There's a useful spectrum that the word "agent" papers over:

  • Single-step tool call. The model picks one tool, calls it, returns the result. Not really an agent. This is just function calling.
  • Multi-step linear chain. The model calls a tool, sees the result, calls another, returns. Still not agentic — the model isn't planning, it's reacting.
  • Bounded loop with fixed shape. The model calls tools in a loop until either the answer is ready or the cap is hit. This is what most useful production agents are. The loop has a known maximum size and known exit conditions.
  • Open-ended planning agent. The model decides what tools to call, in what order, with no fixed shape, until it decides it's done. These are the demos. They're also the ones that burn forty dollars of credits and produce nothing.

Most products that say "agent" are at level three. The level-four claim is usually marketing.

A pattern that works#

The agents I've seen survive contact with production share a shape. They are scoped, bounded, and observable.

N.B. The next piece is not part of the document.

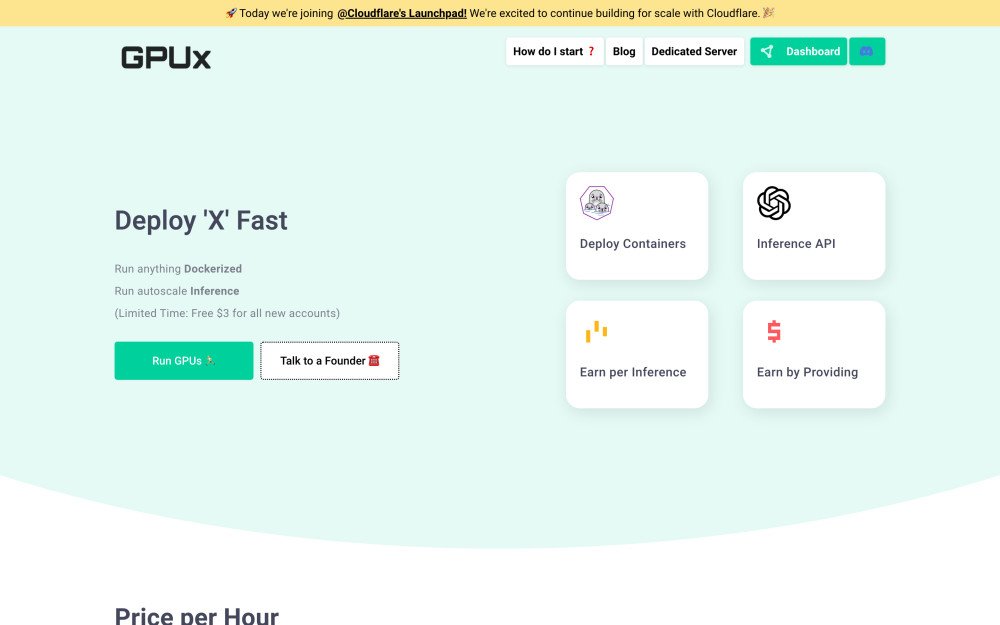Click the Docker whale icon on Deploy Containers card

pyautogui.click(x=596, y=202)
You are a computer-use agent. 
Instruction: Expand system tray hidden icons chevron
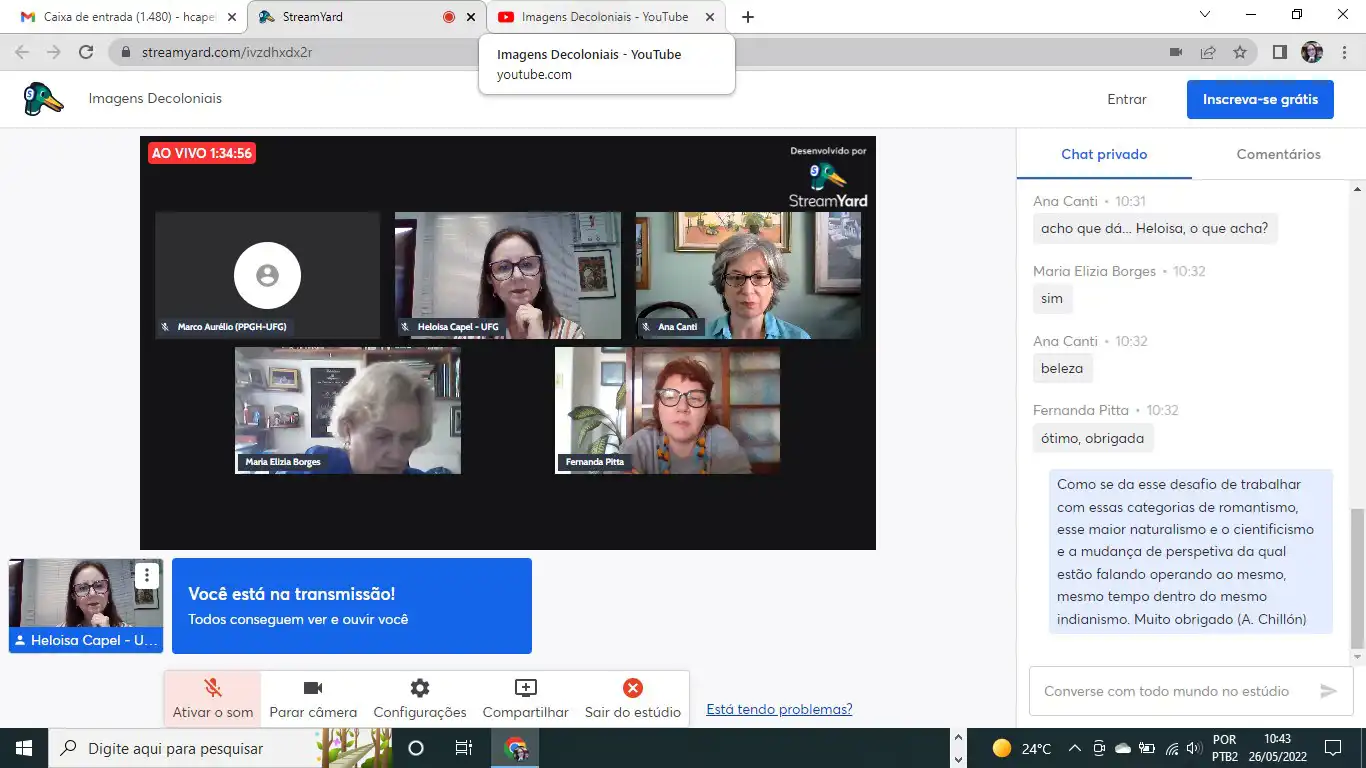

Scoped means the agent does one thing. "Answer questions about a single document." "Triage incoming bug reports." Not "be helpful." General-purpose agents are research projects; specific agents are products.

Bounded means there is a known maximum loop count, a known token budget, and a clear failure path when those caps are hit. The user gets a "this took too long, here's what I found" instead of a hung process.

Observable means you can read the transcript. Every tool call, every model response, every reasoning step is logged. When the agent does something stupid, you can find out why. When it does something smart, you can replicate it.

If a framework hides any of these three, replace the framework. The framework's job is to remove boilerplate, not to remove visibility.

A pattern that fails#

The pattern I see fail most often is the agent-of-everything. One agent with twenty tools, an open loop, and a system prompt that says "be helpful." The demo works because the demo task happens to suit one of the twenty tools. Production fails because real users ask things that don't suit any of the twenty tools, and the agent thrashes.

The fix is not "give it more tools." The fix is "give it fewer tools and a clearer scope."

The interesting question#

The interesting question isn't should I build an agent. It's is the work I'm trying to do the kind of work where the loop earns its overhead. Sometimes the answer is no — a single LLM call with retrieval is fine. Sometimes the answer is yes — you genuinely need iterative tool use. When the answer is yes, the engineering is in the loop, not in the model.

Agents aren't a magic ingredient. They're an interface. The interface gives you iterative tool use; the engineering decides whether iterative tool use is what you needed.

I keep coming back to the same line: a naive agent is a for-loop with delusions of grandeur. A good one is a for-loop someone thought hard about.